TikTok Celebrates Two Years of Bug Bounty

Within the final two years of their bug bounty program, the hacker group has helped TikTok determine and disclose 450 vulnerabilities of their public-facing belongings. In response, TikTok has awarded $585,000 in bug bounties to over 250 moral hackers. In honor of Cybersecurity Consciousness Month and their second anniversary with HackerOne, TikTok has shared a message of thanks for all the hacker group, with a particular shout-out to a few of their program’s prime hackers.

You could find the unique weblog printed by TikTok hereor take a look at this video thanking this system’s prime hackers from the previous yr.

Celebrating the cyber group on TikTok

Weblog put up printed by the TikTok Group workforce on October 7, 2022

At TikTok, we’re all the time centered on guaranteeing the protection, safety, and privateness of our international group. It is a duty we take very severely, as over 1 billion folks flip to our platform to specific themselves creatively, be taught one thing new, or be entertained. As we frequently put money into the folks, processes, and know-how to allow best-in-class safety operations at scale, we all know it is vital to work with third-party specialists to assist take a look at our defenses.

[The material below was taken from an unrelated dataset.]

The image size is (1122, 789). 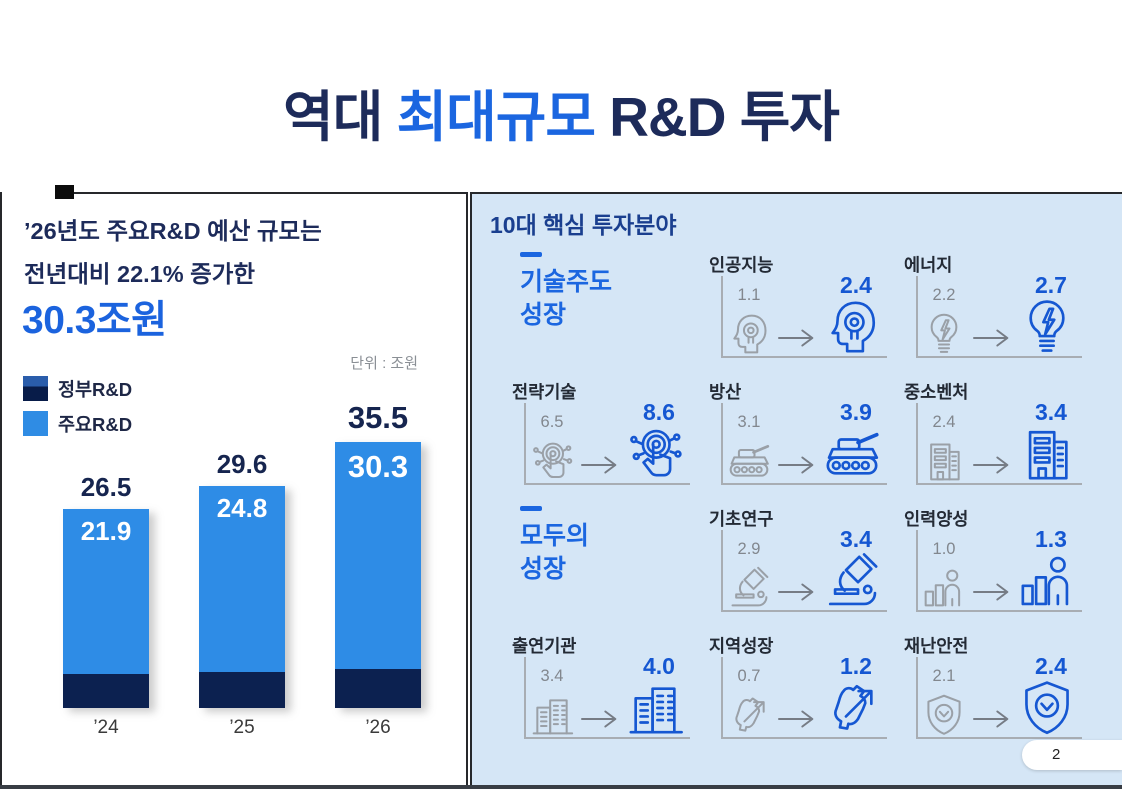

We’re additionally proud to assist efforts that promote cybersecurity finest practices from industry-leading organizations like HackerOne, together with the International Cyber Alliance (GCA) and Nationwide Cybersecurity Alliance.

Collectively we’re persevering with to unfold cybersecurity consciousness, schooling, and alternative. We’re celebrating our 2-year anniversary of our International Bug Bounty program, unveiling our 2022 TikTok Cybersecurity Champions, elevating the #SeeYourselfInCyber initiative to encourage folks of all backgrounds to discover skilled alternatives within the rising area, and sharing tricks to all the time #BeCyberSmart.

Celebrating our 2-year anniversary with the moral hacker group

Earlier this yr, TikTok turned a founding sponsor of HackerOne’s Corporate Security Responsibility (CSecR) pledge, honoring transparency, collaboration, innovation, and differentiation as core rules to assist create a safer digital world for everybody. The pledge furthers the commitments we made two years in the past when launching our International Bug Bounty program. Since its inception, we have awarded over $585,000 in bug bounties to over 250 moral hackers for responsibly figuring out and disclosing over 450 vulnerabilities so we may rapidly resolve them. This system continues to draw new hackers due to our complete scope and dedication to transparency.

As of October 1, this yr’s prime contributors are:

• s3c: Yusuf is a 23-year-old bug bounty hunter from Kurdistan, Iraqclaiming his spot as one among TikTok’s prime contributors for the second consecutive yr! As an impartial safety researcher on the HackerOne platform with 5 years of expertise, Yusuf enjoys serving to prime firms defend their enterprise.

• On the platform: Nosa is a 22-year-old safety engineer by day and bug bounty hunter by night time. From a small metropolis in Indonesiahe began working with HackerOne in 2017 and hopes to grow to be a famous person bug bounty hunter by bettering his expertise daily.

• Amakki: Abdulrahman is a 21-year-old bug bounty hunter from Saudi Arabia who has been discovering vulnerabilities for numerous know-how firms since beginning his hacking journey at age 10 and formally becoming a member of the HackerOne group in 2019.

• datph4m: Pham is a safety engineer at a software program firm in Vietnam who has been working with HackerOne for about 4 years, throughout which era he is found severe vulnerabilities for among the world’s prime know-how firms.

“The best ethical hackers choose to work on bug bounty programs that are open and transparent, and customers trust vendors that clearly communicate about what they’re doing to improve security,” mentioned HackerOne CEO Marten Mickos. “A key reason for TikTok’s success with software security is that they practice such transparency, and we commend TikTok’s active engagement in our Corporate Security Responsibility initiative, which prizes transparency as one of its core principles.